En écrivant cela, je me disais que dans le fond nos meilleures connaissances, nos plus belles expériences, sont celles-là, les premières ! Les humbles et les relationnelles ! Avec Dieu, c’est pareil ! Le connaître en cherchant chaque fois mieux à vivre en Lui, comme on connaît – pardon si la comparaison est trop terre-à-terre – la maison de sa grand-mère, l’odeur de la crème à la vanille des goûters du mercredi et la douceur de ses mains qui nous frottaient le dos quand le cœur avait besoin de consolation …

« Père, l’heure est venue. » Relisant ces mots, je les écoute murmurés par l’humble Charles de Foucauld. Lui aussi a connu Dieu, après bien des chemins de traverse, de manière humble et relationnelle. Les croyants musulmans rencontrés dans le désert du Maroc, sa cousine à Paris, l’Abbé Huvelin dans la fameuse église de sa conversion, autant d’attaches humaines et de liens d’amour (cf.Os 11,4) qui l’ont plongé en Dieu … presque malgré lui.

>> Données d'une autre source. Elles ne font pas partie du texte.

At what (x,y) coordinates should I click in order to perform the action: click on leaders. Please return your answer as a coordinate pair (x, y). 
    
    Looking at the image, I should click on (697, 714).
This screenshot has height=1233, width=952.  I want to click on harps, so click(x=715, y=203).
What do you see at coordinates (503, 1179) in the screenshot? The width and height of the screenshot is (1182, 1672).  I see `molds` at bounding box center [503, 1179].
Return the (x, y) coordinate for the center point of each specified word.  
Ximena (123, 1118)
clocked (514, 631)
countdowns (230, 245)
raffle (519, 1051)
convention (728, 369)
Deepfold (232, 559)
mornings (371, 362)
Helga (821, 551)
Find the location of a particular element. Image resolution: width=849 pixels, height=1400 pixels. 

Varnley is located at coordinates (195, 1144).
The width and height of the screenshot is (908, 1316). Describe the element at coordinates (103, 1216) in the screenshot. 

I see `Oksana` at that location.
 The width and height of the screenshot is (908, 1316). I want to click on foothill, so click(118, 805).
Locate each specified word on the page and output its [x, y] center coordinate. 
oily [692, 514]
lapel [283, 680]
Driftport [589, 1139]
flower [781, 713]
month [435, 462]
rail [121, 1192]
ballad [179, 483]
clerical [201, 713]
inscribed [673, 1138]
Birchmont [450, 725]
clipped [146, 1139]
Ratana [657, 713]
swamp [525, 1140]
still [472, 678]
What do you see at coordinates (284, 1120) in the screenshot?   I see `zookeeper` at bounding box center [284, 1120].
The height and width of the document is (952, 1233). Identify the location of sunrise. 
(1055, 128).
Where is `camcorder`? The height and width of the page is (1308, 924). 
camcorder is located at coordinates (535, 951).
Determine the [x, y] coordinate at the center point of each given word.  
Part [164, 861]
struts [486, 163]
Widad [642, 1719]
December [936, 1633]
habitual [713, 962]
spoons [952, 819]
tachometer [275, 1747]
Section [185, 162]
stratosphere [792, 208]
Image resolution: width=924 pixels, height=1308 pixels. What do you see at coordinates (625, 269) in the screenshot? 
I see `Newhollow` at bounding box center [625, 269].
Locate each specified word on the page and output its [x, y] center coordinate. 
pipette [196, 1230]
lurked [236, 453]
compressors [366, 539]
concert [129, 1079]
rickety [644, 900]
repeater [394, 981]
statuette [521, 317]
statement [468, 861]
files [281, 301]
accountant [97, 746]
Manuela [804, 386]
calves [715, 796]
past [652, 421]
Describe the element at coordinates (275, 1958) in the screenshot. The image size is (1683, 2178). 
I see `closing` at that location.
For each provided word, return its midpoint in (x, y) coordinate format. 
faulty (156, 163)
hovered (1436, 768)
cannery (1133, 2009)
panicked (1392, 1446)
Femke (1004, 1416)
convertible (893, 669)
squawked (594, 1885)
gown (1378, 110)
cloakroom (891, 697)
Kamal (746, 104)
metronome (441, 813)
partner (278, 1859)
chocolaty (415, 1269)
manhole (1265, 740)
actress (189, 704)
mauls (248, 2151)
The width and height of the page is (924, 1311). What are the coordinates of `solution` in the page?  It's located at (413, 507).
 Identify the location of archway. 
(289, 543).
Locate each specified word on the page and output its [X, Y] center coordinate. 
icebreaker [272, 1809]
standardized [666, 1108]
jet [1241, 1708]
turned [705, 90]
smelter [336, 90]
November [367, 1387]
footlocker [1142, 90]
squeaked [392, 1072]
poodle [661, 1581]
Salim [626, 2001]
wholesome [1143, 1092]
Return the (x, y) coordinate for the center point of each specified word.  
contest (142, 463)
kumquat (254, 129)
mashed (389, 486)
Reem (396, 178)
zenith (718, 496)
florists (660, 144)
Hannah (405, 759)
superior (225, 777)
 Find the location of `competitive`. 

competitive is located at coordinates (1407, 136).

L’orphelin s’est finalement laisser séduire par l’Amour dont il avait si soif. Bien des années plus tard, alors qu’il méditait justement les paroles d’A-Dieu de Jésus et sa prière à Gethsémani, c’est sa plume qui nous laissera une autre prière … Elle aussi commence par le même mot – la même racine – : « Mon Père, je m’abandonne à toi ».

Voilà l’immense don que nous avons reçu : pouvoir vivre en présence de l’Amour et nous y plonger, être devant Dieu, connaître Quelqu’un à qui nous adresser dans l’intime de notre cœur.

« Mon Père, je remets mon esprit entre tes mains » (Lc 23,46). « C’est la dernière prière de notre Maître, de notre Bien-Aimé… puisse-t-elle être la nôtre… Et qu’elle soit non seulement celle de notre dernier instant, mais celle de tous nos instants. » Saint Charles de F. a tout dit.

Laurence Vasseur (vasseurlaurence@hotmail.com)


[1] https://www.vatican.va/content/francesco/fr/audiences/2023/documents/20230503-udienza-generale.html

[2] « Ce qui était dès le commencement, ce que nous avons entendu, ce que nous avons vu de nos yeux, ce que nous avons contemplé, ce que nos mains ont touché du Verbe de vie. » (1 Jn 1,1)

[3] Chant ‘Le cantique des cantiques’.